Journal of Clinical Virology Plus (Jun 2023)
Comparison of Real-time RT-PCR cycle threshold (Ct) values with clinical features and severity of COVID-19 disease among hospitalized patients in the first and second waves of COVID-19 pandemic in Chennai, India
Abstract
Introduction: Real-time reverse transcriptase-polymerase chain reaction (rRT-PCR) of nasopharyngeal/ oropharyngeal swab has been the gold standard test for detection of SARS-CoV-2 infection The relationship between cycle threshold (Ct) values of rRT-PCR and severity of disease remain disputable and not clearly defined in COVID-19. Methodology: This is a single-centered retrospective observational study conducted at Government Corona Hospital (GCH), Guindy, Chennai. In the present study, we compared the Ct value of rRT-PCR from nasopharyngeal swab specimens with a diverse range of symptoms and disease severity among 240 individuals who were hospitalized with COVID-19, viz., mild cases (MC; n = 160), moderately severe cases (MSC; n = 46) and severe cases (SC; n = 34) in the first and second waves of COVID-19 pandemic.
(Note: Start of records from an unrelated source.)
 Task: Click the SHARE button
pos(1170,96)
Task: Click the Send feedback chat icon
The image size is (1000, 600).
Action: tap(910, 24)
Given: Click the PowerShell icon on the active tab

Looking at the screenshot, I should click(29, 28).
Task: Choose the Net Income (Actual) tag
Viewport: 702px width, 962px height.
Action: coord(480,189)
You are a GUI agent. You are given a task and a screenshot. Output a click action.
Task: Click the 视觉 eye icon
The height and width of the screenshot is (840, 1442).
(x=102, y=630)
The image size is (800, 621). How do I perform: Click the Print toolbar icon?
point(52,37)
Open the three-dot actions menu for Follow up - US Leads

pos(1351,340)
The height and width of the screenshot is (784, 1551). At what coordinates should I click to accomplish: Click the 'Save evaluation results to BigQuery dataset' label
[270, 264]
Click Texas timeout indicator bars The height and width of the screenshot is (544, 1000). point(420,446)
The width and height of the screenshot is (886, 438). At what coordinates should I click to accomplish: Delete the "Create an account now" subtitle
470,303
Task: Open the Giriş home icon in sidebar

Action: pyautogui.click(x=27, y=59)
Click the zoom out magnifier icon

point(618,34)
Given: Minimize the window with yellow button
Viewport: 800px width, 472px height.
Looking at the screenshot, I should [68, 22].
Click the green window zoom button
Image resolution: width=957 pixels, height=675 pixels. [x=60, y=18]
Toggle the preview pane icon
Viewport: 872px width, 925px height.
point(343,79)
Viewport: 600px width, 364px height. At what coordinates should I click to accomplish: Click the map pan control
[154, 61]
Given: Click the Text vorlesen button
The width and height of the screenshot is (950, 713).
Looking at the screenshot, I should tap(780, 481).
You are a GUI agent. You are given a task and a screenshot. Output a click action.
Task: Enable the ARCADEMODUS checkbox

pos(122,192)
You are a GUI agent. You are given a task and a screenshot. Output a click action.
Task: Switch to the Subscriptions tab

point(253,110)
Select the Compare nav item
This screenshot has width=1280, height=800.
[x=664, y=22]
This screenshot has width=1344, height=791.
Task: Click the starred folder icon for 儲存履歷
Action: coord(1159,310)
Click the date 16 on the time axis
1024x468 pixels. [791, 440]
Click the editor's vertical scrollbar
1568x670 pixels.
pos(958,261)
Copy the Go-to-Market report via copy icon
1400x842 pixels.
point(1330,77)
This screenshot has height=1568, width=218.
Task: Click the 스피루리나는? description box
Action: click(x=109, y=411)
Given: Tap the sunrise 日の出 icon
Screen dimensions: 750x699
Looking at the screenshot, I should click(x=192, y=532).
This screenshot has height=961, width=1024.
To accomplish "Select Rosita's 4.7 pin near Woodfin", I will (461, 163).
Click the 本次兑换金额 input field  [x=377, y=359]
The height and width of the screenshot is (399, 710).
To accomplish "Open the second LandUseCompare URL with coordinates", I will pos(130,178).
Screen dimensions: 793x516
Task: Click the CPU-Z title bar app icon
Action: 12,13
Results: The study included 240 hospitalized COVID-19 patients with a median age of 52 years (range 21 to 90 years). MC, MSC, and SC all had median Ct values of 25.0 (interquartile range – IQR 20.0 to 30.5), 29.5 (IQR 23.0 to 34.0), and 29.0 (IQR 24 to 37.5) for the ORF1ab gene. The Ct value differed significantly between mild vs moderate, and mild vs severe cases. The Ct value of SC group with co-morbidity of type 2 diabetes have a significant difference compared to non-diabetes group (p value <0.05). There was a significant difference in the median Ct value of ORF1ab gene among the MSC group and MC but not in the SC group in the first and second waves of the pandemic (p<0.05). Conclusion: We conclude that SARS-CoV-2 Ct values of rRT-PCR alone does not have a role in aiding severity stratification among patients with COVID-19 since the viral dynamics and Ct value may vary due to the emerging variants that occur in different waves of the pandemic.